For the paper (which is unfortunately subscriber-only), they put together a laboratory experiment involving three groups of potential buyers and a plasma television. Each buyer was told one of three retail prices: 1) $4,988; 2) $5,000; 3) $5,012. Janiszewski and Uy then asked the buyers to estimate the television’s wholesale price. Those with the round $5,000 retail price tag consistently guessed a lower wholesale price than those with the quirky retail prices. In other words, the quirky price anchor was stickier than the round price anchor. People stayed closer to it. (People who started with the $5,000 retail price were also more likely to guess the wholesale price was a round number.)
The authors argue that this result is the effect of anchoring on small increments (like $1) versus larger ones (like $100). Similarly, someone anchored on a price of $29.95 will be more likely to think in terms of coins than one anchored on a price of $30. As a result, they will name a wholesale price closer to $29.95.
Moving into the real world of real estate, Janiszewski and Uy collected five years of home sales in Alachua County, Florida, and compared the list prices and actual sale prices of homes, which fell between $600 and $2 million. Controlling for home price and excluding homes with $1 or $10 price endings (which usually mean foreclosures), they found that sellers who listed their homes more precisely walked away with a final amount closer to their asking price. People who listed homes with hundred dollar endings got closer offers than those who listed homes with thousand dollar endings, who got closer offers than those with ten thousand dollar endings. The precise price seemed to impose an arbitrarily higher floor on the negotiation process.
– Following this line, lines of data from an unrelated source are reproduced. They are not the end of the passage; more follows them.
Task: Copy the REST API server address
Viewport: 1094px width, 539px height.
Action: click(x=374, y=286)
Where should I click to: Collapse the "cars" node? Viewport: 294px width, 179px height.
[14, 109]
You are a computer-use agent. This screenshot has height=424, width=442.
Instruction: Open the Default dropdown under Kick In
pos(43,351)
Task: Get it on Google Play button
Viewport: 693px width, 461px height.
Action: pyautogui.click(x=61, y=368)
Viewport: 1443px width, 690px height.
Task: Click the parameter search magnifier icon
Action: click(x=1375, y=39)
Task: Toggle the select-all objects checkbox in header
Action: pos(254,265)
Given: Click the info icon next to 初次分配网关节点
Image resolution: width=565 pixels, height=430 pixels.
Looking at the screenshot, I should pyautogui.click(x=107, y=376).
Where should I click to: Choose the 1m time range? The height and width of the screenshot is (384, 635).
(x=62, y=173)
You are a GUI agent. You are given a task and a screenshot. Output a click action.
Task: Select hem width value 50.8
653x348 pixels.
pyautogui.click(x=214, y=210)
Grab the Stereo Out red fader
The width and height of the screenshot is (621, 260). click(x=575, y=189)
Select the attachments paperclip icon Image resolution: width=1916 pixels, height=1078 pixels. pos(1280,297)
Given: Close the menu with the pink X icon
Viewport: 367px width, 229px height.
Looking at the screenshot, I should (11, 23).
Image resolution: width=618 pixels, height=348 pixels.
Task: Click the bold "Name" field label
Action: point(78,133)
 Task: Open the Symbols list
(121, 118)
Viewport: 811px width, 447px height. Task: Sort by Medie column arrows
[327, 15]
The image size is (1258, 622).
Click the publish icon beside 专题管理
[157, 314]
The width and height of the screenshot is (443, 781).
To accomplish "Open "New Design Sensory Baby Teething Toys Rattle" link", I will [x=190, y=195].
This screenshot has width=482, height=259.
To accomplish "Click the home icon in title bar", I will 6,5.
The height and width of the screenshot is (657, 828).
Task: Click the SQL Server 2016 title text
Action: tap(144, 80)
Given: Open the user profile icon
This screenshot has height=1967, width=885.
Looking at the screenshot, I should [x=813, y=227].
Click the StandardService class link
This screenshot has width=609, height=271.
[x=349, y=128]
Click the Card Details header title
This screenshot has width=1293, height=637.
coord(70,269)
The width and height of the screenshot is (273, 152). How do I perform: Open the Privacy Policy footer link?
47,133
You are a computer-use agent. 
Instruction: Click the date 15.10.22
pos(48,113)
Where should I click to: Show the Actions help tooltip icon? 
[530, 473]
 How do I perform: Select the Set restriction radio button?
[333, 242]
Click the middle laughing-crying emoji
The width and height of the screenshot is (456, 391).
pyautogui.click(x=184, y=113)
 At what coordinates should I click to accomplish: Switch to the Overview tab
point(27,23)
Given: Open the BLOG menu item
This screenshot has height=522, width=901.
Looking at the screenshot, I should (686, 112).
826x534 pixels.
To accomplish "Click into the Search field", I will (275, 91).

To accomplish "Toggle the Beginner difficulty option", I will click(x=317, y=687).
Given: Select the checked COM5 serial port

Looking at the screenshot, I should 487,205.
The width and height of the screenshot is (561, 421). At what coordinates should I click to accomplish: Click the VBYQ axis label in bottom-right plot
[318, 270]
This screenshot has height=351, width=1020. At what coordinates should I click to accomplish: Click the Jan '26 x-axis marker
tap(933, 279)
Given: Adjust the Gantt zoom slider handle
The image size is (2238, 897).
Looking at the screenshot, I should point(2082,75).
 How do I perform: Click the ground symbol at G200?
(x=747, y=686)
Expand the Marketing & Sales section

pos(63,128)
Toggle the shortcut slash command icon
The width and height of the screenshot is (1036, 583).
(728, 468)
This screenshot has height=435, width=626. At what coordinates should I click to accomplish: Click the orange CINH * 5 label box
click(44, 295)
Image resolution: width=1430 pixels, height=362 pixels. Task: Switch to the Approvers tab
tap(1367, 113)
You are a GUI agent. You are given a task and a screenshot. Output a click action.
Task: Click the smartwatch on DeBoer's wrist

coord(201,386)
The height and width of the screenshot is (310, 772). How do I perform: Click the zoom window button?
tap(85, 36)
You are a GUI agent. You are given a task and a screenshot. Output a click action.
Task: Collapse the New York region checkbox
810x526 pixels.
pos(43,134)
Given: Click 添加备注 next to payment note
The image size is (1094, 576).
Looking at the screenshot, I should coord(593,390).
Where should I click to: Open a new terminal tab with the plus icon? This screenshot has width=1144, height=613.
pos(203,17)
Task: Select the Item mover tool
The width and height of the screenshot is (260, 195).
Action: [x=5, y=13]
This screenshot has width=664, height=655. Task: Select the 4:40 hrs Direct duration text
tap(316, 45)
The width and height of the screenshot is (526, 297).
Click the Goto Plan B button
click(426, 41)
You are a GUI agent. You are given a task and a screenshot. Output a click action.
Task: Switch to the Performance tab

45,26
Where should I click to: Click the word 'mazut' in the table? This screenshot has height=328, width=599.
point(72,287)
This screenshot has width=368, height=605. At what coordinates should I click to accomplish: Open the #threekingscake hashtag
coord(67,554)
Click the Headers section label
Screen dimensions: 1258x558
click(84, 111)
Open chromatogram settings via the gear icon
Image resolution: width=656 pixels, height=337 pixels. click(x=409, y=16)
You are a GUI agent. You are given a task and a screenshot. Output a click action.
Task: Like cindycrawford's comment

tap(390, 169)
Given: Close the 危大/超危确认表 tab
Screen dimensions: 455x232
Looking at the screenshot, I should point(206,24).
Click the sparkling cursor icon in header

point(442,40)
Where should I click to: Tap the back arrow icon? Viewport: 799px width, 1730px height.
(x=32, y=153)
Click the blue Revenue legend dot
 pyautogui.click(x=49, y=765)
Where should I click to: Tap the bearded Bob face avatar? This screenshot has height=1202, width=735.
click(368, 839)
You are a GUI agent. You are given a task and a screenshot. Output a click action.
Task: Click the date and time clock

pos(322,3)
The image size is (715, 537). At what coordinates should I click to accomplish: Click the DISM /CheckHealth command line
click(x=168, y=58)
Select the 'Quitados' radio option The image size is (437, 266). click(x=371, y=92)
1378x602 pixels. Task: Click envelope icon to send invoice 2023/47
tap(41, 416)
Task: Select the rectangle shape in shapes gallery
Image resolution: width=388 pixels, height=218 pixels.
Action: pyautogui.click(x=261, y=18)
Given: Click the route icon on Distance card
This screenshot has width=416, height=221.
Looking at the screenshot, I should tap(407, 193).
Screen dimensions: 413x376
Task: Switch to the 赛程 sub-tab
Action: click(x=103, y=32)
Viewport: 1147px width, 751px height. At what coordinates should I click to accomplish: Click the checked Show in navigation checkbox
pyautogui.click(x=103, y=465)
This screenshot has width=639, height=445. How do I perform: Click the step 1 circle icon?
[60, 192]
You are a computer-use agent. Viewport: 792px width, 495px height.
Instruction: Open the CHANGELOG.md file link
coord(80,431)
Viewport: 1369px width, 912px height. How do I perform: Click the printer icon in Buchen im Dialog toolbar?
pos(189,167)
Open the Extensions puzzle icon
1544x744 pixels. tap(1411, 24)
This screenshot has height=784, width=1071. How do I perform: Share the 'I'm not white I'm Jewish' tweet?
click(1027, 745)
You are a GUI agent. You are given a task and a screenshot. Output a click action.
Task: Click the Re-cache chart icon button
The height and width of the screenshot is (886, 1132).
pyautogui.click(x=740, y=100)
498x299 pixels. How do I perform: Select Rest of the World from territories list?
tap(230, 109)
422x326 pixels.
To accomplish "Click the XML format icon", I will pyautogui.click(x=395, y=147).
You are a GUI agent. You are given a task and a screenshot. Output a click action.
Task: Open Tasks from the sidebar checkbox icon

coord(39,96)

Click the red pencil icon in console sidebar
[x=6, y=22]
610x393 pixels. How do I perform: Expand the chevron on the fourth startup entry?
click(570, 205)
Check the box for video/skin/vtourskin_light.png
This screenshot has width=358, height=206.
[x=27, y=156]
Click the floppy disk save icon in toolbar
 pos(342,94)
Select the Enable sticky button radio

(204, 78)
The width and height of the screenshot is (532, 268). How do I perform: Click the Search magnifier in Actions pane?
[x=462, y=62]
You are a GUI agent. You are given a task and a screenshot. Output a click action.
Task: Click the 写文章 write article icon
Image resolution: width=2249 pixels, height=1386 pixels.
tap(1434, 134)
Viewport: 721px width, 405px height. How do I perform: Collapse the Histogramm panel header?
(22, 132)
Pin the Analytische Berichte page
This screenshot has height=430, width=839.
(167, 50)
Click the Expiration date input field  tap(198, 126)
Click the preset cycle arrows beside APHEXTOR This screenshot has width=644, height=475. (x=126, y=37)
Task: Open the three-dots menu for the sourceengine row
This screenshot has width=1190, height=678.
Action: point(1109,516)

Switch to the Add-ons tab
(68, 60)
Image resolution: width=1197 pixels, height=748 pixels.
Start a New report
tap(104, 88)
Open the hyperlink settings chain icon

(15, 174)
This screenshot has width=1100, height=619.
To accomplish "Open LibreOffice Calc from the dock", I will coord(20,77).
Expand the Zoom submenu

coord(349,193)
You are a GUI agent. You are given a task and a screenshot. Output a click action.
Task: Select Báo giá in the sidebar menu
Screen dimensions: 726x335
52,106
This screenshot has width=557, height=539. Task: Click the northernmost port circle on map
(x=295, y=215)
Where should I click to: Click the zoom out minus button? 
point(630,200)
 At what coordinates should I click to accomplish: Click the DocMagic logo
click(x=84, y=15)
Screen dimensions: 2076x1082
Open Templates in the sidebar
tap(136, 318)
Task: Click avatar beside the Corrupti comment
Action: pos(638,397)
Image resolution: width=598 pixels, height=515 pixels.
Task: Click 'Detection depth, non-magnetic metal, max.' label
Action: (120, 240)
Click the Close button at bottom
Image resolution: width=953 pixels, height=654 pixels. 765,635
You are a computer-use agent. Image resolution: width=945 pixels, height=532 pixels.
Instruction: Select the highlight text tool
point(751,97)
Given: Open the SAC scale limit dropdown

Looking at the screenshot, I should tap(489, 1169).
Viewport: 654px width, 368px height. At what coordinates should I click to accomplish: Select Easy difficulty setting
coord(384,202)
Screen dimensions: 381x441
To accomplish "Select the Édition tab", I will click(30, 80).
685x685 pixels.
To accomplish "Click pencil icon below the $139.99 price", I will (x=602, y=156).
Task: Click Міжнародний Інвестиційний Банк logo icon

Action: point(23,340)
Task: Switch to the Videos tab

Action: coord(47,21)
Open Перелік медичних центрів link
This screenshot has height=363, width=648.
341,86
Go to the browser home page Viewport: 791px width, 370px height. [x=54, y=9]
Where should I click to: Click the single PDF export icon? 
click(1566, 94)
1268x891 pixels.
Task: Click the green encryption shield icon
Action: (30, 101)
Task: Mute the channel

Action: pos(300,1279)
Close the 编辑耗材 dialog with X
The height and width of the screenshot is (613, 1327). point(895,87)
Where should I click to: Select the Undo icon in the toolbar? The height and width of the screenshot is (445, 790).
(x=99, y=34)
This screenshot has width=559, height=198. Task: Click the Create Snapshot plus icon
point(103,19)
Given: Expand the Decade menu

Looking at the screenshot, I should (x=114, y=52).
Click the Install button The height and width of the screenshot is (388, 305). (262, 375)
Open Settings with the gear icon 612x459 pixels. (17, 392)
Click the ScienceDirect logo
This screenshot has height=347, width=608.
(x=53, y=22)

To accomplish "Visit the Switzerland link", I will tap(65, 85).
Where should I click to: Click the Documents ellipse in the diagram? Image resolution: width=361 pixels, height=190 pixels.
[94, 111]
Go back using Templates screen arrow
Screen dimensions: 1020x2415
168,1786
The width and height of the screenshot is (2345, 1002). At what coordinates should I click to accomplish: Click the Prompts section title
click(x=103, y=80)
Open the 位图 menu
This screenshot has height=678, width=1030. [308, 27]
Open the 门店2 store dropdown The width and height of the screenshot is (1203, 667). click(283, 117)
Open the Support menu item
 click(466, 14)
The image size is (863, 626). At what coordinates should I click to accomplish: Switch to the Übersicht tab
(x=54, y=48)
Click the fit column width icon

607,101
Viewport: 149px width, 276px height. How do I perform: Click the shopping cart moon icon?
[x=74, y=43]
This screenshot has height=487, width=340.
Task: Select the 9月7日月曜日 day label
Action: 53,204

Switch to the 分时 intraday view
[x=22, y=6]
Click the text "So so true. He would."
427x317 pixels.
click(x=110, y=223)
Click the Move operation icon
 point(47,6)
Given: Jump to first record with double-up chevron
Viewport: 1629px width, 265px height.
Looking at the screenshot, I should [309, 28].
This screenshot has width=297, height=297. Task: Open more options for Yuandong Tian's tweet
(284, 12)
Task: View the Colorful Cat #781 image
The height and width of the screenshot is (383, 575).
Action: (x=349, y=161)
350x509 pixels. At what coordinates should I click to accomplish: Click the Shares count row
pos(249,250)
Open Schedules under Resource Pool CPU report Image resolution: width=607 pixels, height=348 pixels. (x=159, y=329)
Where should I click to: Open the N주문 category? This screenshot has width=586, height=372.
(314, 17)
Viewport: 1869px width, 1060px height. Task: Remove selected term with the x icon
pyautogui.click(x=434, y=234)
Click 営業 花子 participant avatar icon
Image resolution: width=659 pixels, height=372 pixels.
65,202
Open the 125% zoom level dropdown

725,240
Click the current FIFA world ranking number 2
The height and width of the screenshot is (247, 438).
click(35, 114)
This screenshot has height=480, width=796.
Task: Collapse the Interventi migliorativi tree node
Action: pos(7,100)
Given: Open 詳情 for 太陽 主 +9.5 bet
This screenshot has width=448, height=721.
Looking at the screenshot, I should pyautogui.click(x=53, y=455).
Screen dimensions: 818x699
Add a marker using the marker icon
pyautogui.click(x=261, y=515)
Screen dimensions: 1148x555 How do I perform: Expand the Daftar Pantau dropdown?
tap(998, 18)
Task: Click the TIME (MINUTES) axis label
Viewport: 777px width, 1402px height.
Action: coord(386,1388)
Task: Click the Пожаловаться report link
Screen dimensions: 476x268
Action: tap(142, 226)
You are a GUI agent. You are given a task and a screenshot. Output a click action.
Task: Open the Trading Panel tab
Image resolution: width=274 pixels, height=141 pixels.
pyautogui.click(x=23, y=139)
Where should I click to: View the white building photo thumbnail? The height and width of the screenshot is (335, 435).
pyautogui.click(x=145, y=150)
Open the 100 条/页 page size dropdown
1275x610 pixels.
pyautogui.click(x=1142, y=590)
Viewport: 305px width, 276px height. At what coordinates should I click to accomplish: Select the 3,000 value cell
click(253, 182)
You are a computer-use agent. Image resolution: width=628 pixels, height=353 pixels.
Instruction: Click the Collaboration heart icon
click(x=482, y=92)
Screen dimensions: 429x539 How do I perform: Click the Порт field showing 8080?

A final important caveat: the authors excluded homes that sold at or above the listing price, saying that these sales reflected a “bidding war,” which is not a common feature of most routine durable consumer good purchases. Unfortunately, the exemption dropped about half the listings in the sample. It’s not clear whether home price anchoring has a symmetrical or asymmetrical effect. Do precisely priced homes fluctuate between a narrower range – low and high – than imprecisely priced homes. For the moment, Janiszewski and Uy’s study cannot say.